→ Assignment: Once the line with "This screenshot has height=193, width=330." is found in the entries below, repeat it and each following line exactly, up to and including the line with "Screen dimensions: 336x569". Add no other lines.
(Records provided)
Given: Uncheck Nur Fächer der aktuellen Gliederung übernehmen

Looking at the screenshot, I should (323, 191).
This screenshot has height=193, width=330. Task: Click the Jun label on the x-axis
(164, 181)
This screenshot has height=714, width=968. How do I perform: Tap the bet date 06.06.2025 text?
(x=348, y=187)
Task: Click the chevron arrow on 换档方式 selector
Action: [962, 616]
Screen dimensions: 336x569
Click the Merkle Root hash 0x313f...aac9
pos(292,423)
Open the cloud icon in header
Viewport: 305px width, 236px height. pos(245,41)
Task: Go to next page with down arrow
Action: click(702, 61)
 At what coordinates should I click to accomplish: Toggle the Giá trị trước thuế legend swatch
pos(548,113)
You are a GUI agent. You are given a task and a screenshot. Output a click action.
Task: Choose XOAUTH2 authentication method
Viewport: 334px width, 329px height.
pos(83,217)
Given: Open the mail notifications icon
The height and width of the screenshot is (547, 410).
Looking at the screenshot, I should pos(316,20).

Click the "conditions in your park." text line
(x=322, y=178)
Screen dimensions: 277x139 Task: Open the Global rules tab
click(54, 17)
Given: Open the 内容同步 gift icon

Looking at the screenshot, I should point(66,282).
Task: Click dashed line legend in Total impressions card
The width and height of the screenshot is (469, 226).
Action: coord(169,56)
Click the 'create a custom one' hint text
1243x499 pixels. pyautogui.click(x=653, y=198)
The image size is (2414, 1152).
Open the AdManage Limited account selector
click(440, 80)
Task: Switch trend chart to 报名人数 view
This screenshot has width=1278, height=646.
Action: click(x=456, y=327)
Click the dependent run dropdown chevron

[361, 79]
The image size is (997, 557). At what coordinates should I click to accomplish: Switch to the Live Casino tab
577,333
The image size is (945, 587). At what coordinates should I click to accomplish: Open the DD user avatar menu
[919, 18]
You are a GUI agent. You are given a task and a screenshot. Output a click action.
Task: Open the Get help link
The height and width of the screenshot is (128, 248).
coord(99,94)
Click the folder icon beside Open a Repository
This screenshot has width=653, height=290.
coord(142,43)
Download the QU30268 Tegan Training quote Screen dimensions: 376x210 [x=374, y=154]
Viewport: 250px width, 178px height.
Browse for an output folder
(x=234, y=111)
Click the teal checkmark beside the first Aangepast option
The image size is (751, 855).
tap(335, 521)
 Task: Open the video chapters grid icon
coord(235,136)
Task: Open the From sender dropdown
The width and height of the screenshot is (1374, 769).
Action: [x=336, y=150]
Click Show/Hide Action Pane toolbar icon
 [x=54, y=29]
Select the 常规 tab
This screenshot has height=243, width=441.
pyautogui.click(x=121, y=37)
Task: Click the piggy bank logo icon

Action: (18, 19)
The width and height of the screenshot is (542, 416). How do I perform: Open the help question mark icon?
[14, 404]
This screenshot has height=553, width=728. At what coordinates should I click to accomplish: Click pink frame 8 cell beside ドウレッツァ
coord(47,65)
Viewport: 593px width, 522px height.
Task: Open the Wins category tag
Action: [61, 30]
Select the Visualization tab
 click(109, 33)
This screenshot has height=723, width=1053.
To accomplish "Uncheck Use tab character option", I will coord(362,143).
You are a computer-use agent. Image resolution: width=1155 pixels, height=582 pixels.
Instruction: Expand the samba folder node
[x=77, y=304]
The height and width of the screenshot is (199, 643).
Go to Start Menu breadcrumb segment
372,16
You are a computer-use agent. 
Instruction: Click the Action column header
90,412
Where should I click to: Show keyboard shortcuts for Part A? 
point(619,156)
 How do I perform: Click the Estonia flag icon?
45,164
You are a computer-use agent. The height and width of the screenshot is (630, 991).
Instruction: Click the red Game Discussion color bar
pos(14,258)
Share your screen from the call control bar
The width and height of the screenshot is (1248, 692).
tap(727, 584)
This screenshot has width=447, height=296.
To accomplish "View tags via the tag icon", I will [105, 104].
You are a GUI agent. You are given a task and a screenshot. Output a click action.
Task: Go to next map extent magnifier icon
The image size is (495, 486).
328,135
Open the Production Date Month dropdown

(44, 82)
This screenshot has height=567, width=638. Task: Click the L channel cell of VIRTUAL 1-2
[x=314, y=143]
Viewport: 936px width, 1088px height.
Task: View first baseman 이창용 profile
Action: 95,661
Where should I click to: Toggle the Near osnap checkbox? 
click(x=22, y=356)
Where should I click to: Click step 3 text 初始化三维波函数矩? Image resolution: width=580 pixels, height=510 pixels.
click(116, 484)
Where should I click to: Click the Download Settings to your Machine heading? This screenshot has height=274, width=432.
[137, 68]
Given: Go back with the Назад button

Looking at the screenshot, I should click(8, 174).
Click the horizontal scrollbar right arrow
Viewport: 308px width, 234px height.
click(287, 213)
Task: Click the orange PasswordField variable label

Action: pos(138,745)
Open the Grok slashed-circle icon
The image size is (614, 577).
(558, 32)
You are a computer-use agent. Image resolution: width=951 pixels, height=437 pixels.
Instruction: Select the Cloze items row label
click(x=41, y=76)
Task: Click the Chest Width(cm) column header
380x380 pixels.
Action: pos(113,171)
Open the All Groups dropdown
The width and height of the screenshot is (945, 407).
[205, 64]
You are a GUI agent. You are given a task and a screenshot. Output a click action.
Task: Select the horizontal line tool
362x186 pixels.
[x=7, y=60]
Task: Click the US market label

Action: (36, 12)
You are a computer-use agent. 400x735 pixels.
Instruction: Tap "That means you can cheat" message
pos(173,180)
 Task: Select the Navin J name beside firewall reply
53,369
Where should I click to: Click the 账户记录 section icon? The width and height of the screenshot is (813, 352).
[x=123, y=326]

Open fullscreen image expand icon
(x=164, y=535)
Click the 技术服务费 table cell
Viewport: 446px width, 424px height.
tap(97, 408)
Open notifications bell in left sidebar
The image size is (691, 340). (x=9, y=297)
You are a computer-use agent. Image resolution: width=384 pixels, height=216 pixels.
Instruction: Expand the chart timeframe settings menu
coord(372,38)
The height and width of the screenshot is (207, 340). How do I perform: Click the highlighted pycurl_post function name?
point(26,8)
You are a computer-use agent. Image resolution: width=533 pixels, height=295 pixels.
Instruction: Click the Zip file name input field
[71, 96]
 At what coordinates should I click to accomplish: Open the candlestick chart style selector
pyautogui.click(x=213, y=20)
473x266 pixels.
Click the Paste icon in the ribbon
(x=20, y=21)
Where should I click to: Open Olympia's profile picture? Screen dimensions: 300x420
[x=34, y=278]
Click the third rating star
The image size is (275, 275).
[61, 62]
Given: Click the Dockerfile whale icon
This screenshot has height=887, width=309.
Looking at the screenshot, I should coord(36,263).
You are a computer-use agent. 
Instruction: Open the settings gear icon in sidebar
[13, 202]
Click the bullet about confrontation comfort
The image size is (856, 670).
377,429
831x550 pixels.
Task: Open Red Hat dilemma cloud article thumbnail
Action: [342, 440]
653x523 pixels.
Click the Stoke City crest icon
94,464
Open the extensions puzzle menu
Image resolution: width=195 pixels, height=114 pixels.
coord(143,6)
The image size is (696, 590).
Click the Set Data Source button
(End Records provided)
→ Expected answer:
This screenshot has height=193, width=330. Task: Click the Jun label on the x-axis
(164, 181)
This screenshot has height=714, width=968. How do I perform: Tap the bet date 06.06.2025 text?
(x=348, y=187)
Task: Click the chevron arrow on 换档方式 selector
Action: [962, 616]
Screen dimensions: 336x569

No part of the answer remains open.